Anniversaire : les flotteurs Argo ont eu 30 ans cette année

Véritables robots autonomes, les 4000 flotteurs Argo déployés dans le monde dessinent tous les dix jours une cartographie complète de l’océan. Largués depuis des navires, ils dérivent pendant 5 à 7 ans au gré des courants, avec des mesures de température et salinité principalement, de la surface jusqu’à 4000 m de profondeur. Une observation mondiale essentielle pour mesurer l’impact des activités humaines.

L’Ifremer a été le berceau des premiers profileurs, mis à l’eau il y a trente ans au large du Portugal, avant même la création du réseau Argo. A l’occasion de cet anniversaire, voici une interview croisée entre Serge Le Reste (aujourd’hui jeune retraité), qui a contribué au développement des premiers prototypes, et Xavier André, qui assure la suite des développements technologiques au sein de l’unité RDT.

Le déploiement des premiers flotteurs a dû être une aventure humaine et scientifique exceptionnelle…

Serge Le Reste : A vrai dire, on sentait le potentiel de ce type de flotteur mais on n’imaginait pas à l’époque le développement exponentiel qui allait suivre.
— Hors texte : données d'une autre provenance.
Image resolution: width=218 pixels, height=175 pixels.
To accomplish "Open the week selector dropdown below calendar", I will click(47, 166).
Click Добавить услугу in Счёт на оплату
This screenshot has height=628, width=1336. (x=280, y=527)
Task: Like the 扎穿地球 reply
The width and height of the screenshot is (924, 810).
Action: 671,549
On peut parler d’aventure dans le sens où on est parti d’une feuille presque blanche. La révolution par rapport aux bouées fixes consistait à avoir un point de mesure dérivant sur un "flotteur" sous-marin naturellement stable, ne nécessitant aucune énergie pour se maintenir sous l’eau, pendant des années de fonctionnement: notre instrument se déplace comme une goutte d’eau portée par le courant.

Après 4 ans de travail sur des prototypes, la première véritable mise à l’eau a eu lieu en 1992. Le gros enjeu était de confirmer les performances de nos flotteurs, avec trois appareils testés pendant plusieurs jours au large du Portugal. Puis la première campagne opérationnelle a eu lieu en 1994 avec 20 flotteurs largués du côté du Brésil. Les flotteurs intégraient un concentré de technologie: tubes de compressibilité maîtrisée, électronique ultra basse consommation, motorisation permettant une finesse de positionnement de quelques mètres en immersion, transmission satellite globale, logiciel embarqué robuste…
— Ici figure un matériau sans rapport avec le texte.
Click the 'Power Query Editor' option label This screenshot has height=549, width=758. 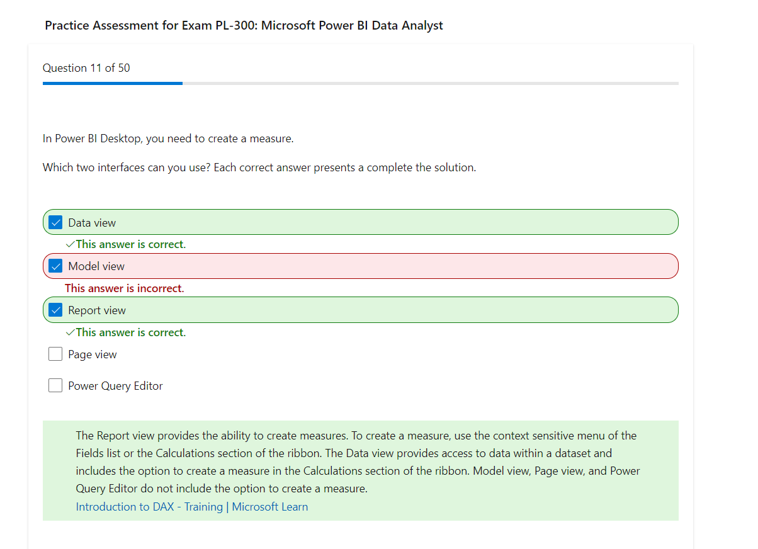(115, 386)
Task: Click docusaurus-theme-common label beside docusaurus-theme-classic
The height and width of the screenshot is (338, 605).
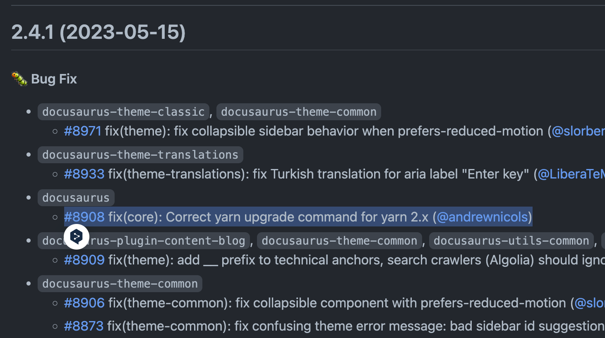Action: coord(298,112)
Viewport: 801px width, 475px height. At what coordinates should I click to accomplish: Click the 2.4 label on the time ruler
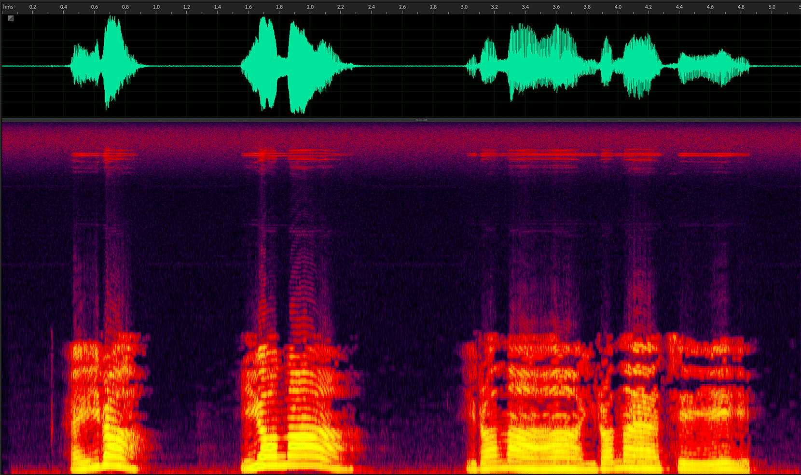tap(372, 7)
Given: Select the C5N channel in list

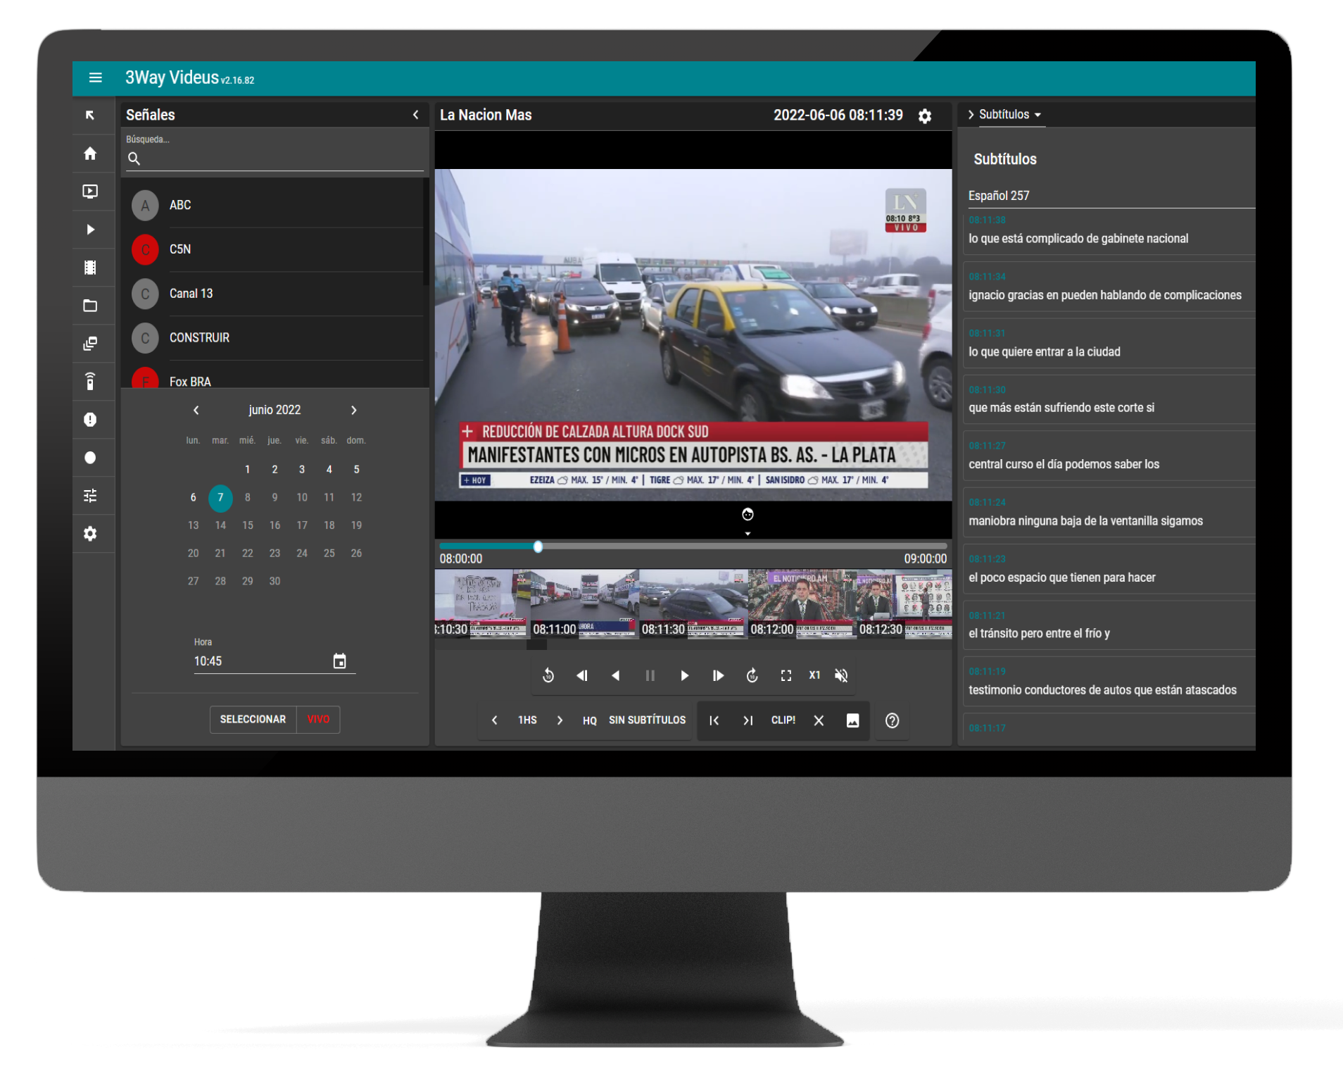Looking at the screenshot, I should [x=180, y=249].
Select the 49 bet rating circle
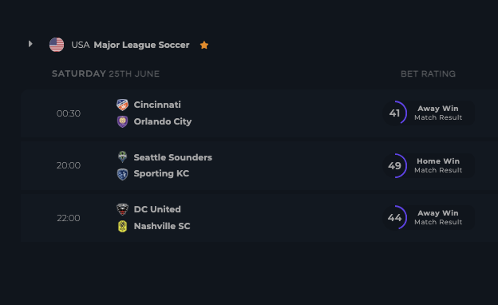498x305 pixels. [x=395, y=165]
Comment ont évolué les flotteurs au cours des années ?

Serge Le Reste : Cette technologie a réellement pris son envol au niveau international au début des années 2000, grâce au réseau Argo. L'objectif était de réaliser non plus des mesures en dérive, mais en profil, c'est à dire pendant la remontée du fond vers la surface. Notre challenge pendant toutes ces années était d’obtenir des données de grande qualité avec un flotteur et d'être capable de supplanter l'utilisation d'une bathysonde, ce chargeur de bouteilles qui permet des prélèvements d’eau à différentes profondeurs. L’objectif est quasiment atteint.
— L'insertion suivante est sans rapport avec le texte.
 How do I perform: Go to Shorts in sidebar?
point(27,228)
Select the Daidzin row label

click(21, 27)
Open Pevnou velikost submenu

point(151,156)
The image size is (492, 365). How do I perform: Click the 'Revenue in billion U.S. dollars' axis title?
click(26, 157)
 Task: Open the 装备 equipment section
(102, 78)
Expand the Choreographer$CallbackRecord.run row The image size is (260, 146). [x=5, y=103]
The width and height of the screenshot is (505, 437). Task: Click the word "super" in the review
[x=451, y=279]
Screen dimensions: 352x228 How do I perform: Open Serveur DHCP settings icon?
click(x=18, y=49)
Xavier André : Cet envol des années 2000 a été marqué par le seuil de 3000 flotteurs actifs, en 2007, peu après mon arrivée à l’Ifremer. Un nouveau cap a été franchi en 2012 avec les premiers prototypes capables de plonger à 4000 m. Plusieurs générations de flotteurs se sont succédées. Aujourd’hui, celui le plus utilisé mondialement est le flotteur Arvor développé dans notre laboratoire. A chaque étape, on s’est appuyé sur les procédures et protocoles scientifiques mis au point par les pionniers dans les années 90, c’est un véritable héritage.

Quel sera le flotteur du futur ?

Xavier André : Il ira encore plus profond, jusqu’à 6000 m, et il pourra mesurer plus de paramètres. Nous travaillons sur ces prochains prototypes, avec une mise à l’eau planifiée en 2024-2025. A chaque nouvelle étape, on repousse les limites de la technologie et les défis restent passionnants en termes de développement. Mais on retrouve toujours les mêmes questions qu’il y a 30 ans : comment obtenir un flotteur qui résiste aux pressions des grands fonds et dont les mesures soient suffisamment précises, avec un coût acceptable ? Là encore, l’Ifremer est aux avant-postes avec le projet Piano financé grâce au plan d’investissement exceptionnel de l’institut.